The title first caught my eye: The Book of Uncommon Prayer. I’m a lover of the Book of Common Prayer, and I can’t resist a hint of irreverence. The table of contents promised prayers for “cashiers and checkout-counter folks” and for “muddy paw prints on the kitchen floor;” prayers for every layer of modern human life, from the mundane presence of port-a-potties to the heartbreaking reality of people whose dads left them as kids.
I had expected to find short blessings that could be spoken in strange places or at times when our own BCP feels a little stiff or distant. What I actually encountered was page after page of Doyle’s sincere, most-well-intentioned thought-rambles.
To name his prayers as ramblings may sound dismissive, but it’s meant in the holiest of senses. Doyle writes as though he’s the scribe of the voice that narrates the thoughts in our heads — that kind of focused run-on-sentence that deals with life as it comes, that helps us narrate our days and our identities, that talks us into wanting the best for others.
When reading his “Prayer for the Men & Women Who Huddle Inside Vast Rain Slickers All Day Holding Up STOP Signs at Construction Sites & Never Appear to Shriek in Despair & Exhaustion,” it felt as though I myself were behind the wheel of a car on a rainy day, idling past one of those workers, and that these are the thoughts that may go through my head. “I pray for warmth for you. Less rain. No idiot drivers whizzing past… I pray that you are getting paid decent wages.”

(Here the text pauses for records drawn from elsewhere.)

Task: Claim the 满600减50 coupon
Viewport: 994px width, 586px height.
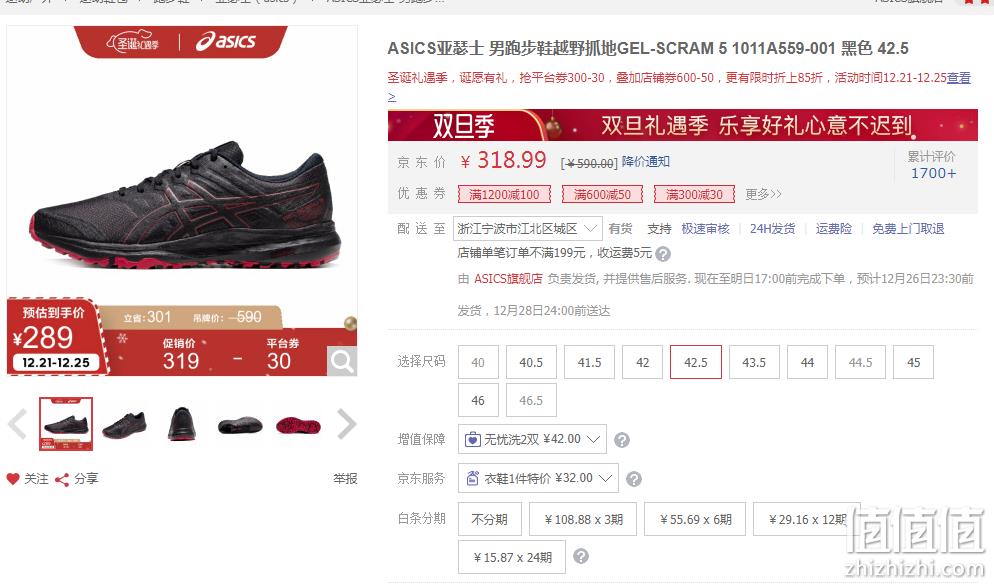Action: (602, 194)
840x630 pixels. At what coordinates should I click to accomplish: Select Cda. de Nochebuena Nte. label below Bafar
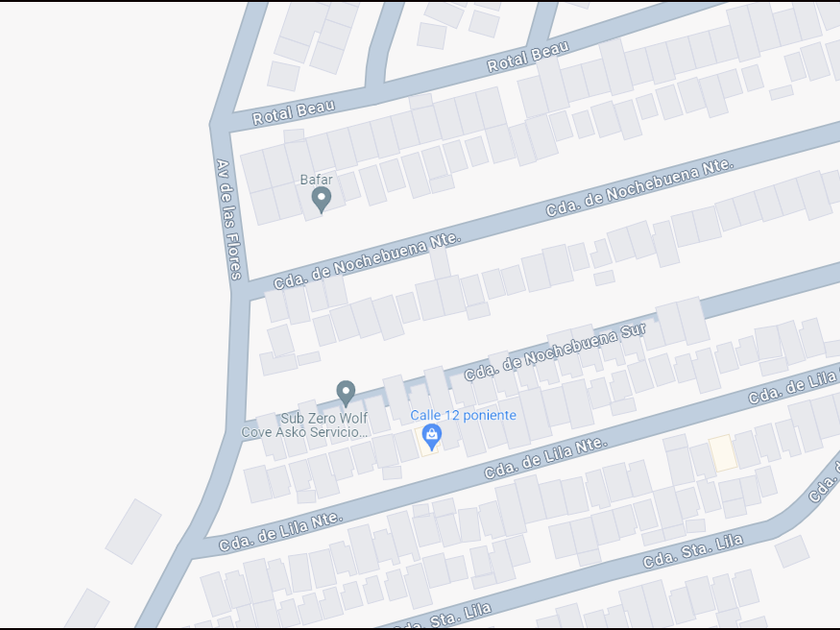tap(367, 260)
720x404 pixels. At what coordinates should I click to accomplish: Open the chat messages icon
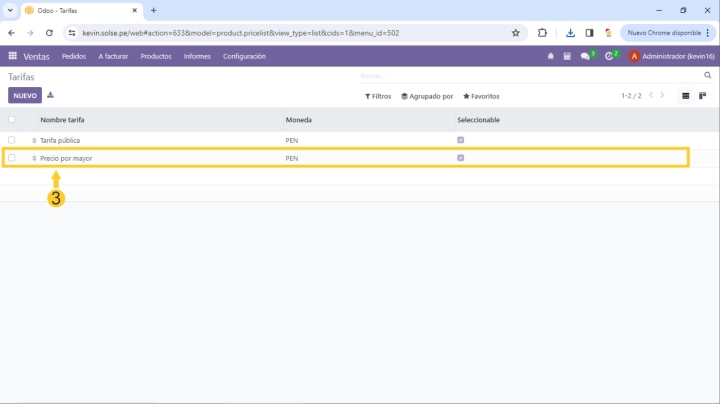[x=587, y=56]
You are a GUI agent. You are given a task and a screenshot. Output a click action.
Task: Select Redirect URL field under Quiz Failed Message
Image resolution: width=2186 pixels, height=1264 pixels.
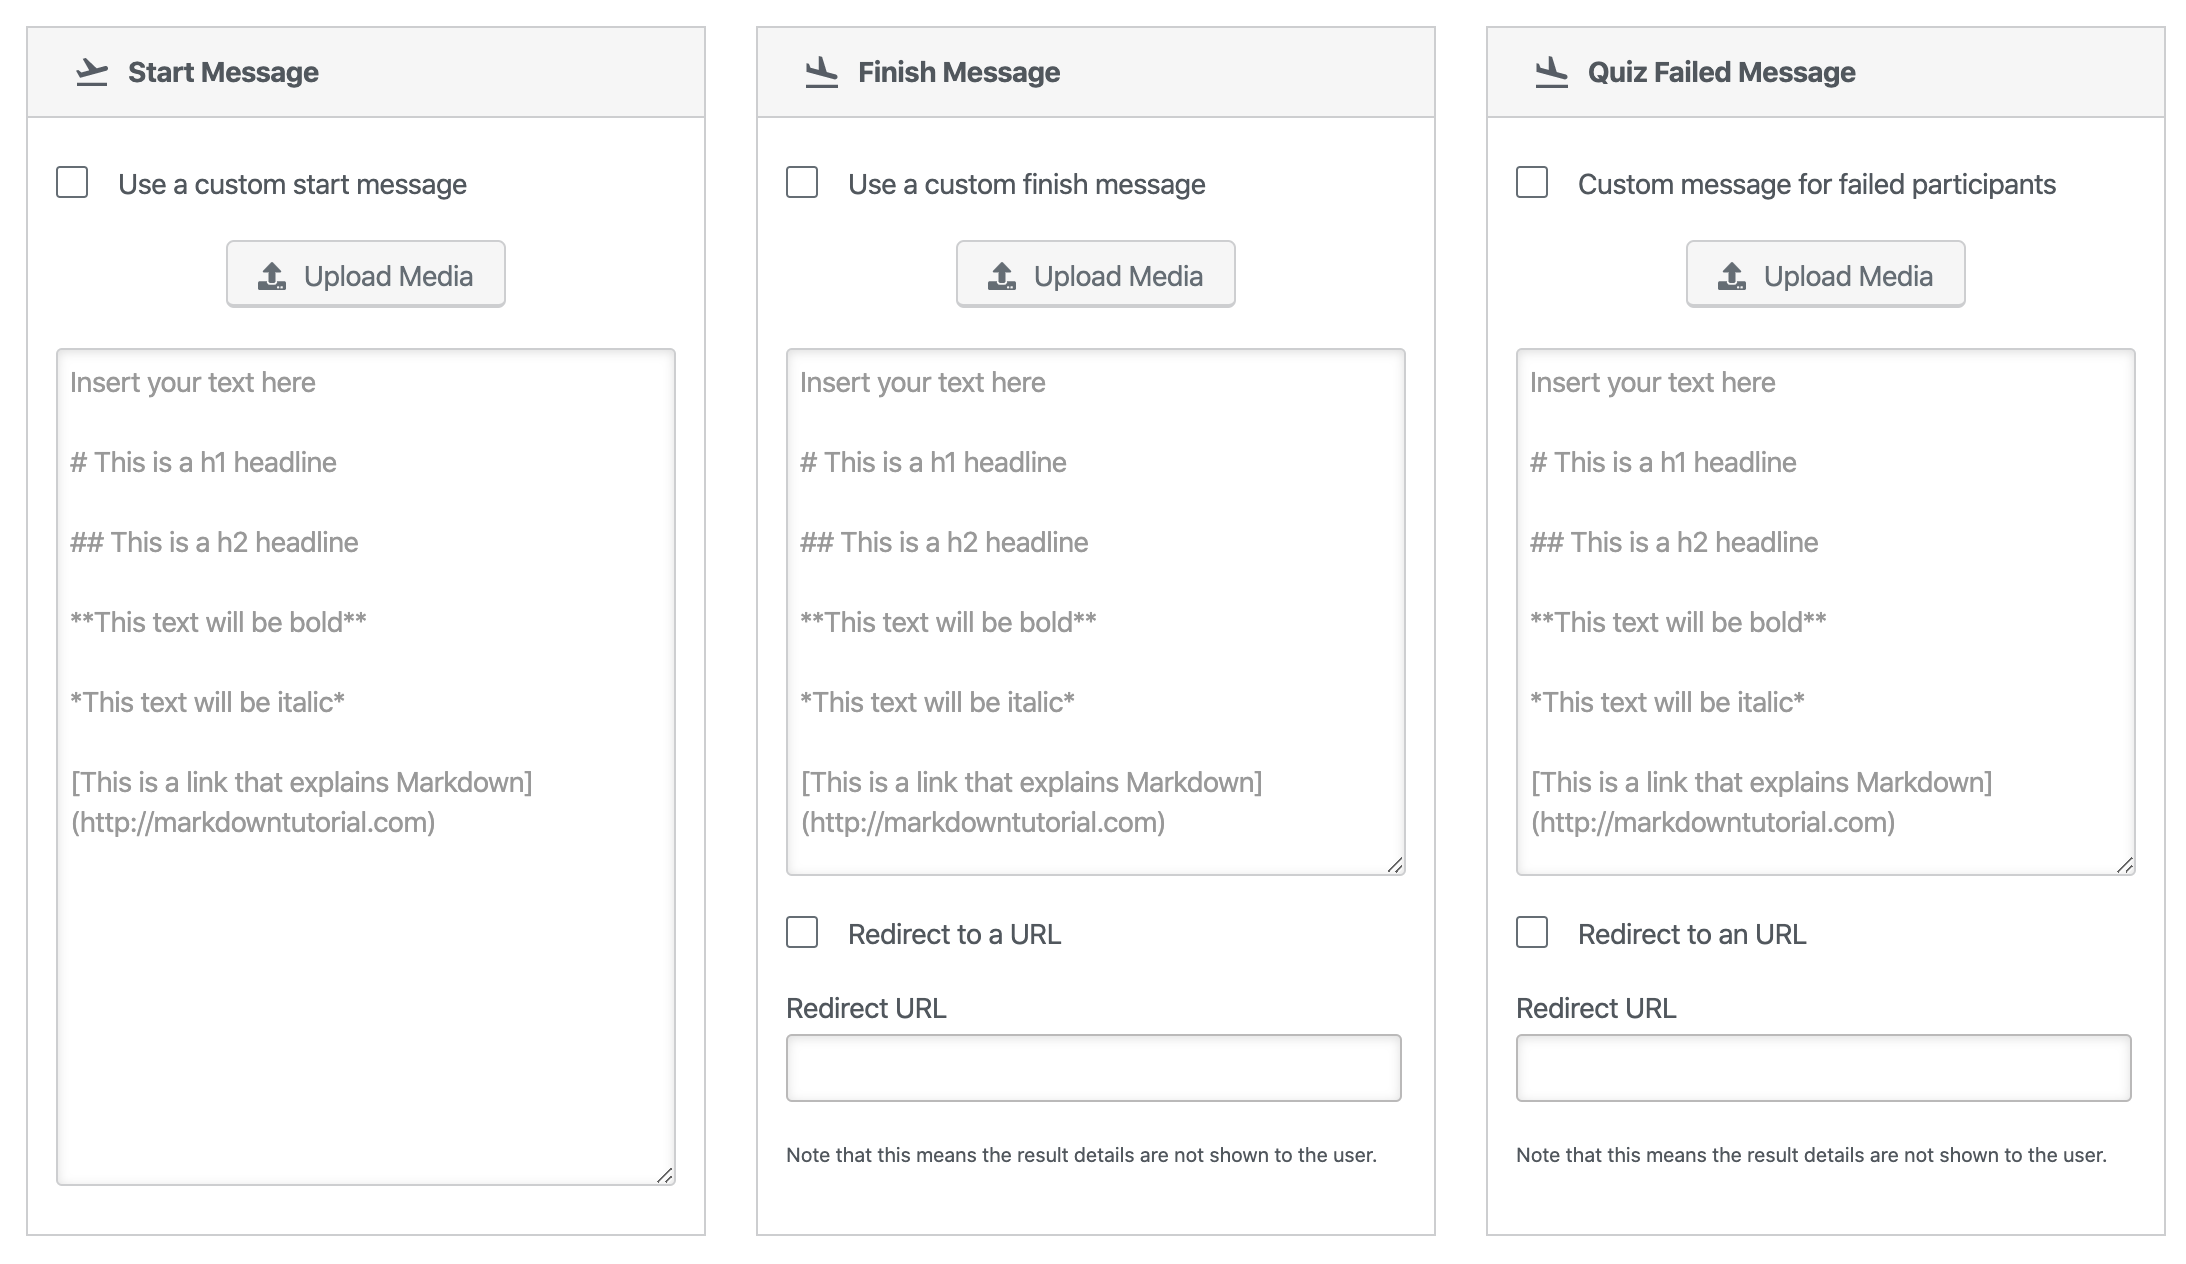point(1824,1068)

The real gift of Doyle’s work to us is not the words of the prayers themselves, which I doubt will ever be read over bowed heads at family gatherings. Rather, his gift is the recognition that all thought is prayer. And with that, the recognition that some thoughts are perhaps more worthy prayers than others.
St Paul reminds us to “pray without ceasing,” to pray “at all times with all kinds of prayers and requests.” I’ve heard people say that Paul was exaggerating, that he certainly didn’t mean to pray all the time, just to pray a lot.
But what if Paul did mean what he wrote?
What if the voice in my head could be nudged into giving up its criticisms and its concern for my schedule and its constant readying for the next thing, and instead became attuned to the people, animals, places, and items in its midst? What if my inner critic was re-formed into a silent chaplain?
Doyle’s work reminds readers how many opportunities we have to bless the world as beings and things come into our sight each day. We each have an unlimited abundance of blessing to offer.
From where I’m sitting, I can send blessings of gratitude on my dog for his (not entirely necessary) watchfulness; blessings on those who grew, picked, and dried the tea leaves in my cup; a prayer for good working conditions and fair wages for those who built my computer; a prayer of deep gratitude to anyone who takes the time to read my words; and of course, a prayer of appreciation that Brian Doyle reminded me of the power of my prayers.
These prayers may do nothing for their recipients, though we can hope alongside Doyle that they may feel a surge of joy for reasons they do not know. But the prayers will undoubtedly do something for us who mumble them, instilling us with gratitude, forming us to notice the whispered cries for justice, orienting us towards love.
So: a blessing on Brian Doyle, who didn’t at all punt it like he was afraid he would; who was transparent in his humanity for the sake of his readers; who not only gave us some lovely thoughts but more importantly showed us how it’s done. I pray the process of writing it was at least as formative as the process of reading it has been. I pray he’s proud of his work, and not too self-conscious about letting all us readers inside his head and his heart. And I pray he feels a surge of joy right now for reasons he does not know. And so: Amen.